The possible engine parameters are described in the SqlAlchemy documentation.

rate_limits

The API's aggregation-related endpoints can be rate limited per authenticated user, per dataset. Datasets that can be queried without authentication cannot be rate limited in this way, as they do not require users to identify themselves.

The format for this specification is:

rate_limits:
  storage_uri: "memory://"  # the default
  headers_enabled: false    # the default
  strategy: fixed-window    # the default
  limits:
    aggregation:
      public:
        - 100/second
      default:
        - 5/60 seconds
        - 8/2 minutes
      semicolon:
        - 3/60 seconds

Rate limiting is handled by the flask-limiter library – see its documentation for further information.

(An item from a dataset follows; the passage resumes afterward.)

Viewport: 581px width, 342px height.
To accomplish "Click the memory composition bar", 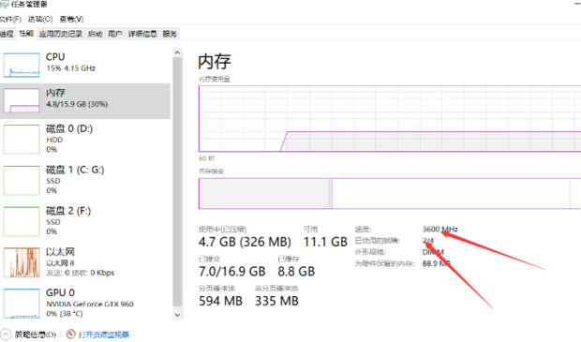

In particular, redis (redis://host:port) or memcached (memcached://host:port) can be used to store usage data.

The limits under limits.aggregation.public are applied to dataset that does not require permission to query. If no public limit is specified, Protari uses 1 million queries per second as the limit. This limit applies across all unauthenticated users (and per user to authenticated users).

All aggregation queries that require authentication are rate-limited by the list under default. The limit applies per user for each dataset, and applies across all the aggregation endpoints (ie. /aggregation, /aggregation/csv and /aggregation/sdmx-json). In addition, any query containing a semi-colon is further rate limited by those listed under semicolon.

Note: semicolon is an experimental option and may be refined in a future release.

includes

The example above finishes by including settings from other files, namely, sql_tbe_pipeline and sql_laplace_pipeline. If no path is provided, these are assumed to be yaml files located in Protari's protari/settings/includes/ directory.

Using the Protari library without the API

The above description applies to settings files used by the Protari API. The underlying Protari library only recognizes query_class_definitions, transform_definitions and includes.